Many of us have managed to emerge from the cocoon of four days of March Madness, only to arrive at work or school or wherever our Monday duties lead us with busted brackets and memories of incredibly close games and buzzer beaters. Many of the Goliath basketball programs–the Dukes (yea!), the Kansases, the North Carolinas, the Syracuses–have been sent packing early, while other, smaller or less prestigious basketball programs–the Daytons, the San Diego States–have survived and advanced. Indeed, a powerhouse will likely win the tournament, but the fact that Wichita State, for example, managed to get a one-seed in this tournament is of note.
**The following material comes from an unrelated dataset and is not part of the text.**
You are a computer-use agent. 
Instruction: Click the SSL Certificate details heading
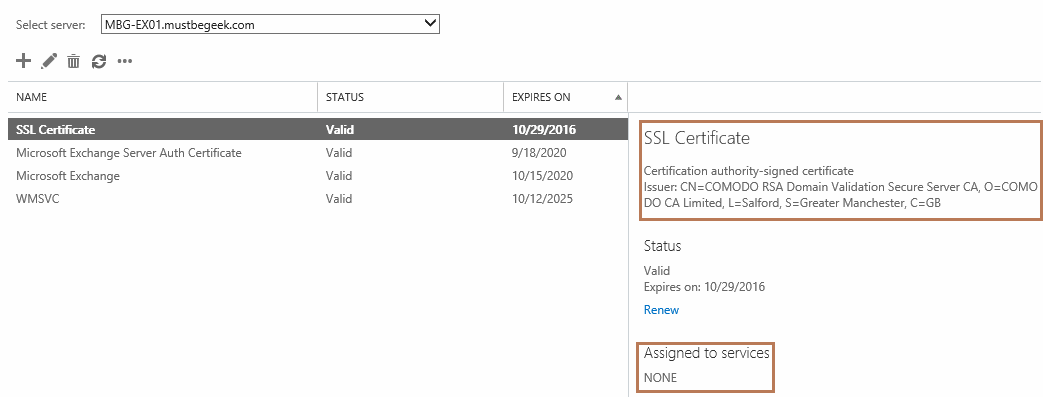696,138
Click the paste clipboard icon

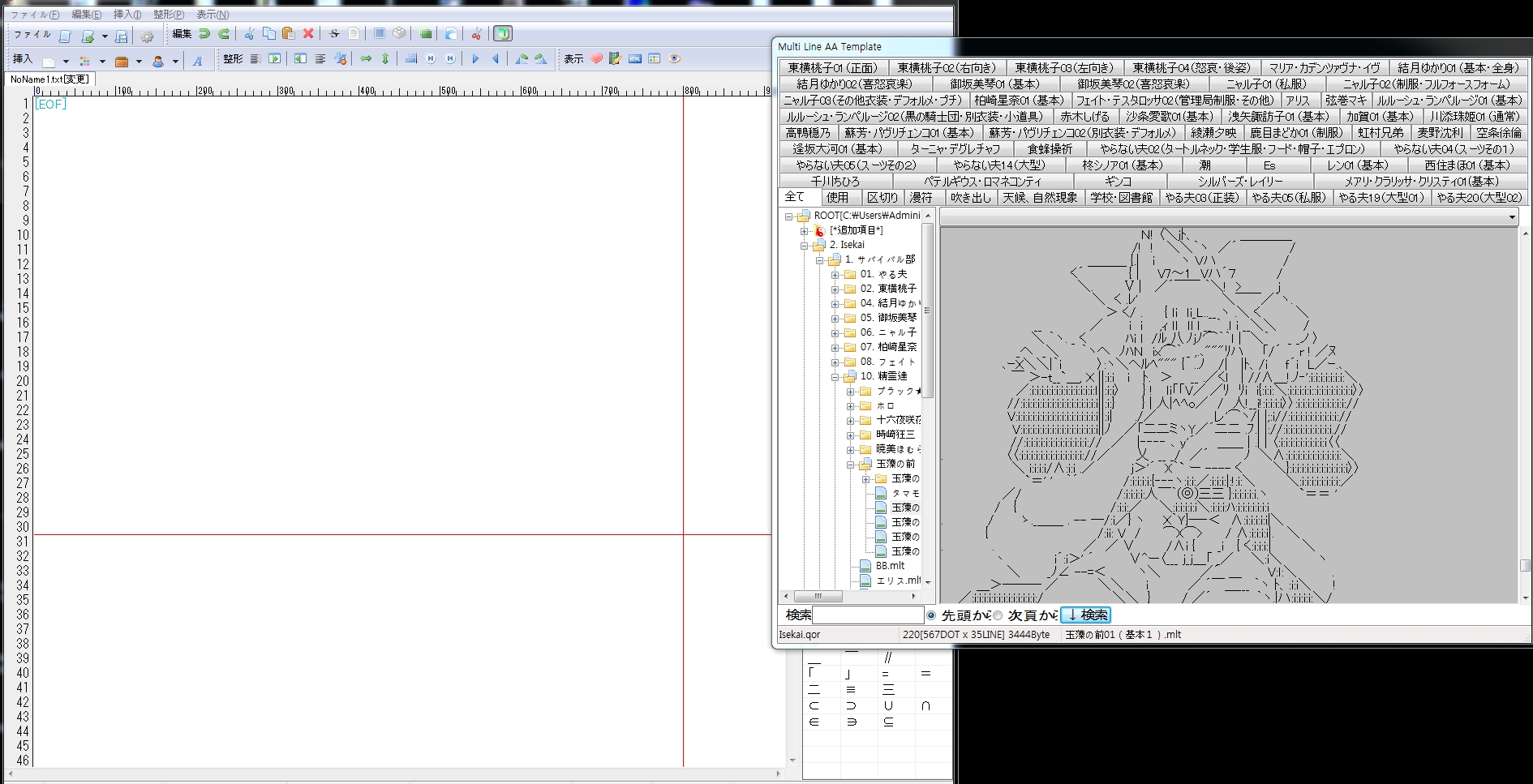pos(288,34)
For many, the increasing presence and success of smaller programs and programs that aren’t known for basketball is indicative of the parity that exists now that the “one and done” rule, meaning the best college basketball players spend their required year in college and go play in the NBA, is essentially a rule of thumb for college basketball’s elite. In other words, the lower your profile, the more likely it is that your players will stay, thereby further developing the individual skills and teamwork that translates to success in college basketball. The NCAA tournament is the yearly occasion when folks discuss how the one and done rule isn’t good for college basketball or the NBA. Which is to say that the come-and-go nature of the best basketball players in college and the “weakening” of the NBA game is somehow more important than the reason why these players leave in the first place: money.

As exciting as it is to watch every spring, college basketball is part of an incredibly corrupt institution–the NCAA–that does not have players’ best interest in mind. The NCAA enriches itself while players spend a year or more in some form of indentured servitude. Despite the NCAA’s best pitch, players are not attending these institutions for a “free” education, which, it turns out, isn’t really free. Scholarships aren’t guaranteed, and the practice and preparation demands are something like the equivalent of a full-time job–plus school. If you had the opportunity to leave and make millions of dollars, wouldn’t you?

Folks want to spend all this energy ragging on players for spending a year in college and leaving, but have no desire to really confront the material realities of life as a college athlete, where a devastating injury not only hurts one’s chances at professional sports, but jeopardizes that “free education.” If March Madness is the annual come to Jesus meeting about young basketball stars and the decisions they make about their futures, then folks just need to keep it gully and make efforts to revamp the system so that it benefits the players and not he system. If folks are anti “one and done” create some sort of vocational system or minor league for those few superstars. Make the education entirely free. Pay players a living wage while they are in school. Guarantee those scholarships. Provide actual tutoring and assistance for players to gain employable skills should professional sports really not be in the cards. But stop suggesting that the system is broken because players are “using the rule to their advantage.” The system is broken because for many, dunking a basketball was the only way they’d see the inside of a college classroom. And if they somehow lose that talent, they’ll never see that classroom again.